# EXERCISE INSTRUCTIONS
Reproduce verbatim the rows that begin with the line containing "Image resolution: width=800" and continue through the final row, including both ends. Omit the pictures from your reproduction.

***** DATASET EXTRACT

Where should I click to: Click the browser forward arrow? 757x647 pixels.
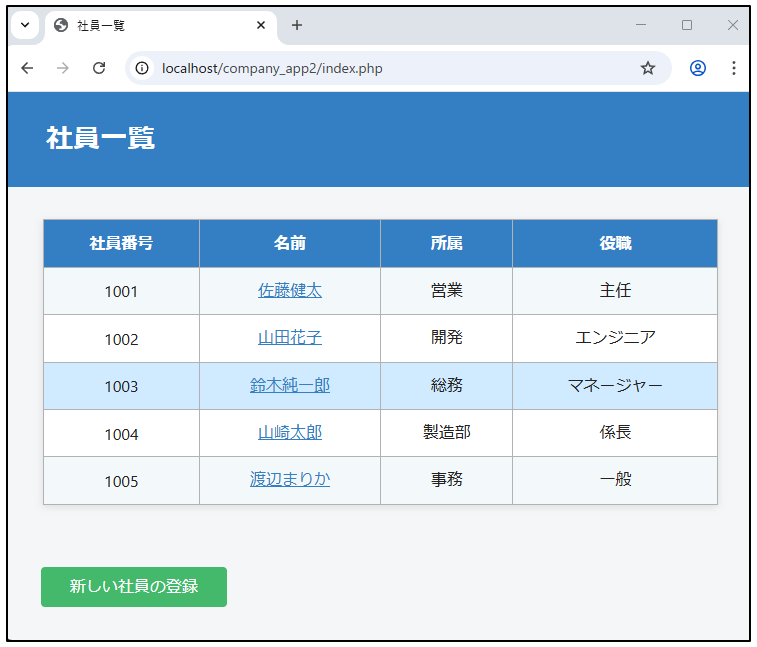coord(63,68)
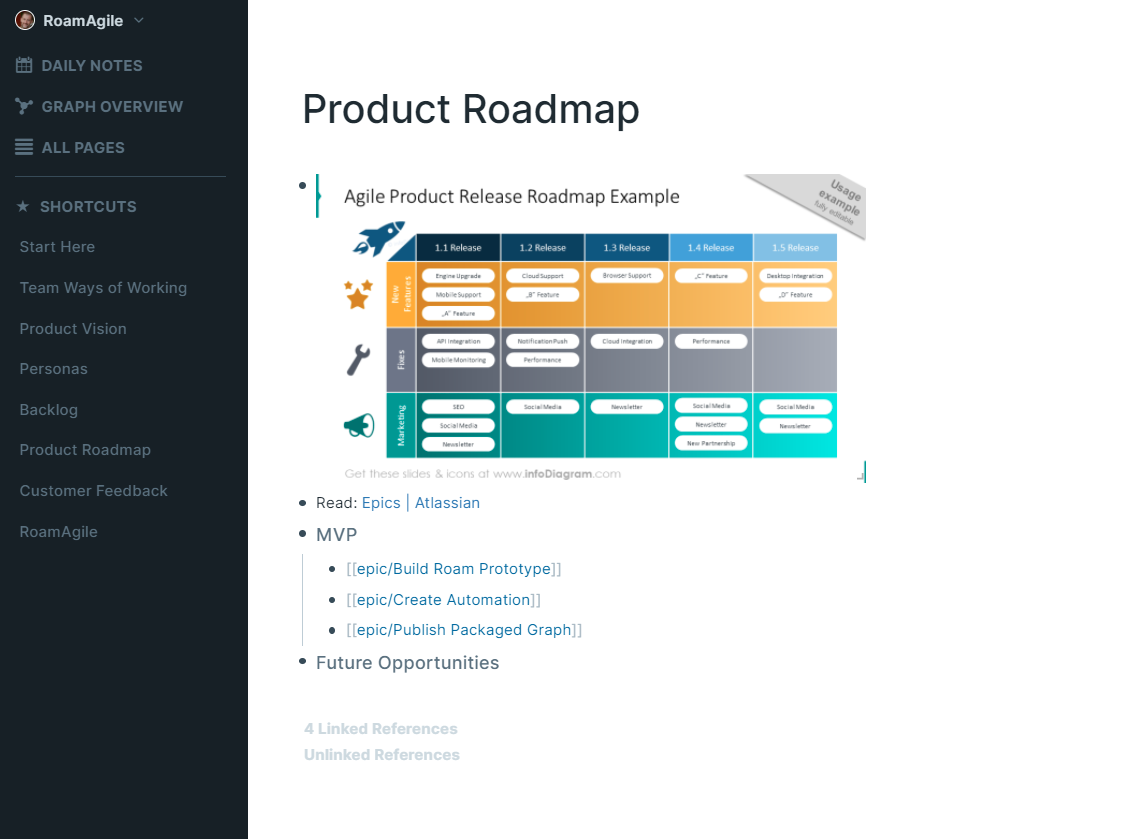Screen dimensions: 1122x839
Task: Open the roadmap example image
Action: [590, 330]
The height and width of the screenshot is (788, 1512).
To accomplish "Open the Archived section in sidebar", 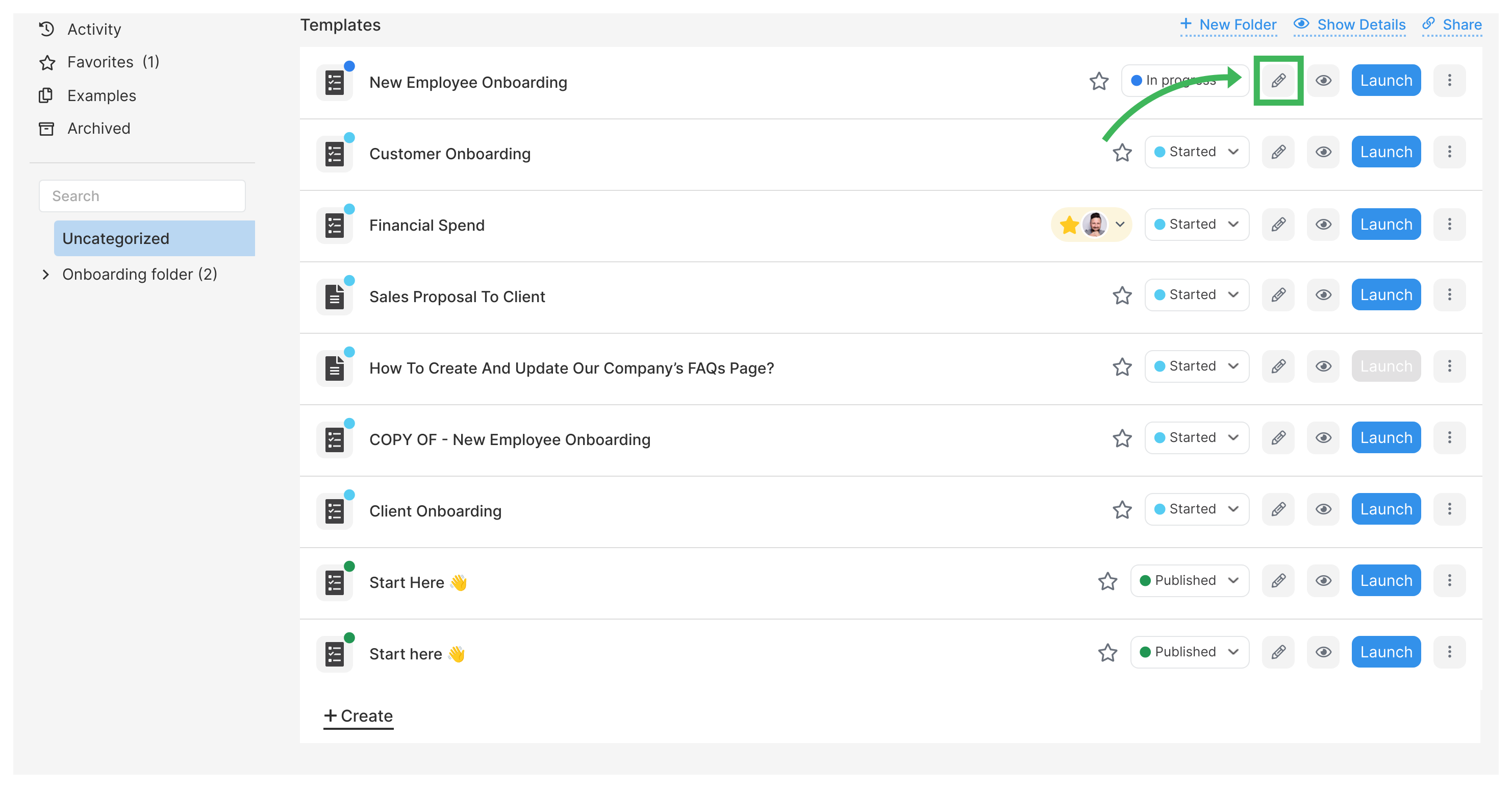I will (x=98, y=128).
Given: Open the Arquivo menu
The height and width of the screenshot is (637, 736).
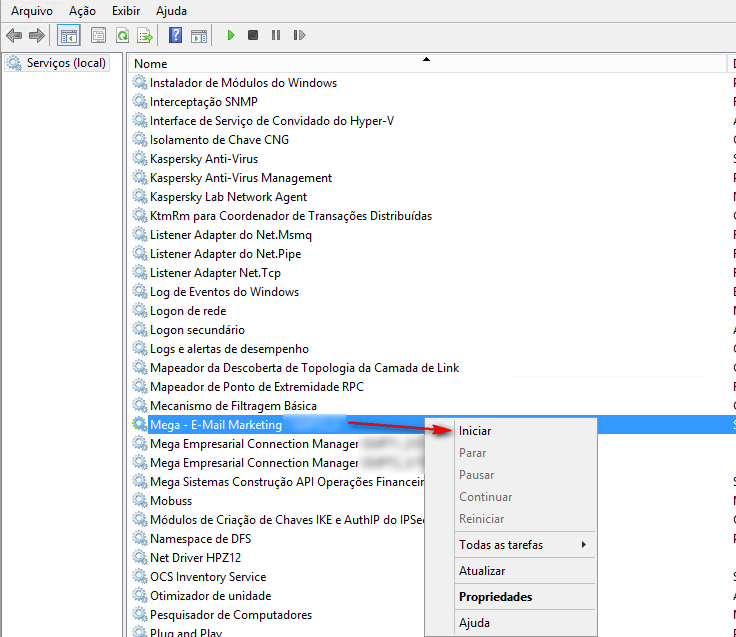Looking at the screenshot, I should pyautogui.click(x=32, y=10).
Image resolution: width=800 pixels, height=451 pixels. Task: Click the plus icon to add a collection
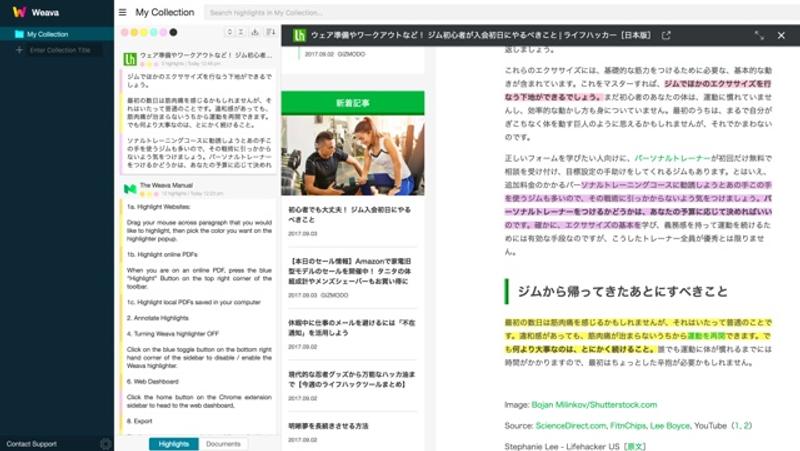(19, 50)
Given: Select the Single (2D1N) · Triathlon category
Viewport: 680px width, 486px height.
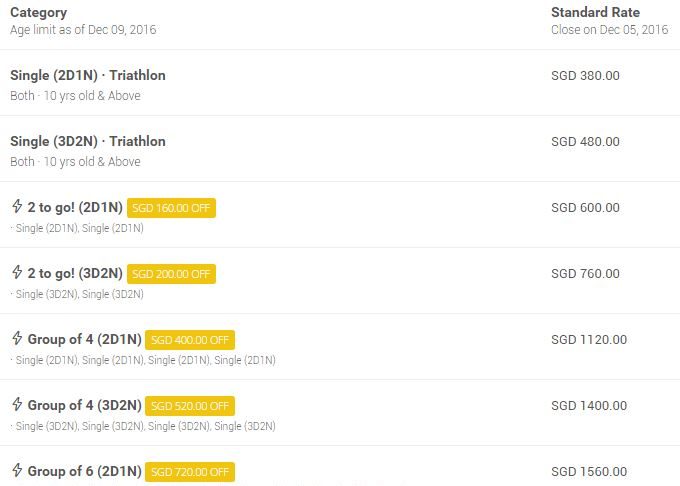Looking at the screenshot, I should click(x=88, y=76).
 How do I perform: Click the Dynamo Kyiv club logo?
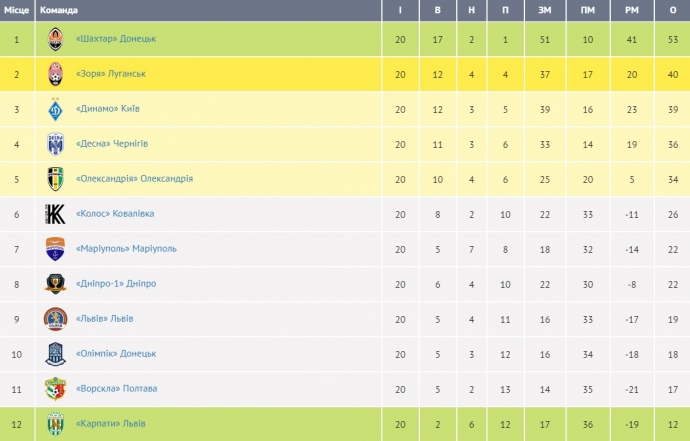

**********

# EXERCISE OUTPUT
Image resolution: width=800 pixels, height=451 pixels. Task: Click the plus icon to add a collection
(19, 50)
Given: Select the Single (2D1N) · Triathlon category
Viewport: 680px width, 486px height.
Looking at the screenshot, I should click(x=88, y=76).
 How do I perform: Click the Dynamo Kyiv club logo?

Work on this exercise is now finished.